Research Connections to Current Events
My work on self construal among East versus Southeast Asians and other cultural groups illuminates our current understanding of multicultural mental health issues and contributes to the notion of intersectionality. In the context of mental health, it’s well-established that POC can experience the world and their relationships within it differently as a function of their self-construal. This work further suggests that efforts to measure and understand self-construal may actually contribute to different understandings of the elf. The focus on differences among Asian groups in particular furthers intersectionality theory by highlighting the interactive ways in which cultural variables—like geolocation and history—intersect. Moreover, our findings on on South versus Southeast versus East Asians also cover self-construal among other groups of color, including Latinx individuals.

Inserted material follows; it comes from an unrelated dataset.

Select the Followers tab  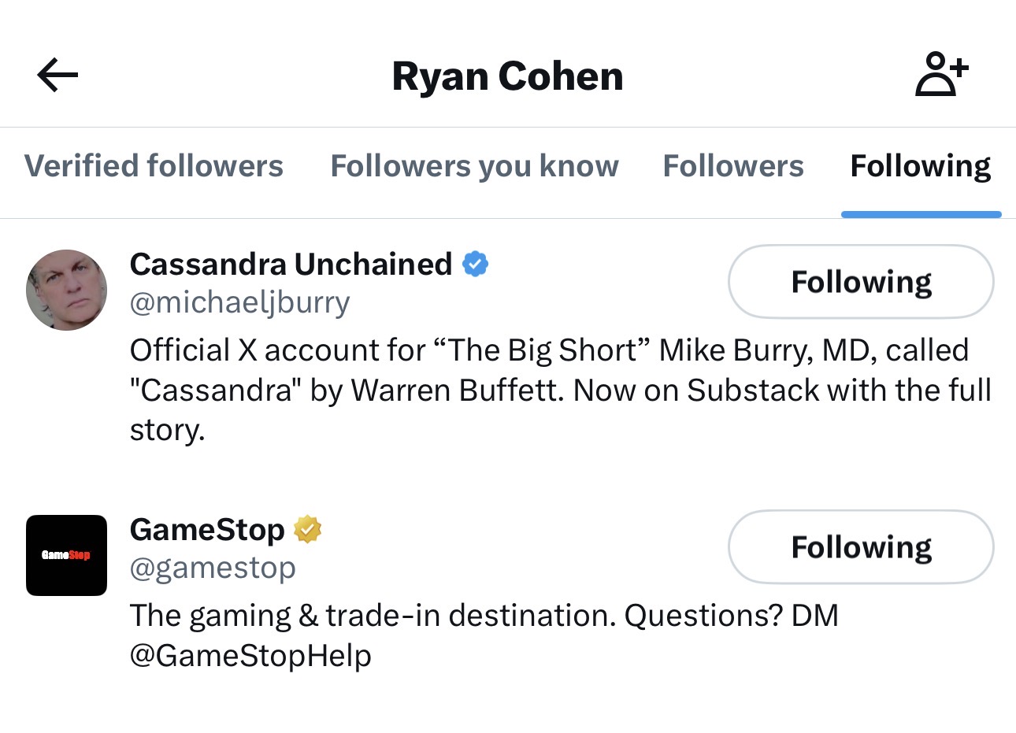(x=733, y=166)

Personal Connections to Research
As a first-generation Asian American woman myself, I am well-situated to study bicultural individuals who identify the same way I do and examine the forces that shape how they behave across cultural contexts and the implications of such behavior. Beyond my own personal experience, I am inspired by evolutionary psychology’s approaches to understanding behavior. Since its inception, much of cultural psychology has focused on explaining the question of “what”—i.e., what cultural differences exist across the globe. Only in recent years has the rise of evolutionary psychology, social neuroscience, and the like provoked more serious questioning of the “why”—i.e., why do cultures differ in some ways, and not others? This line of questioning has inspired my current project on self-construal as well as my collaborative projects on the downstream consequences of self-construal as related to close relationships, social cognition, attitudes, and health behaviors.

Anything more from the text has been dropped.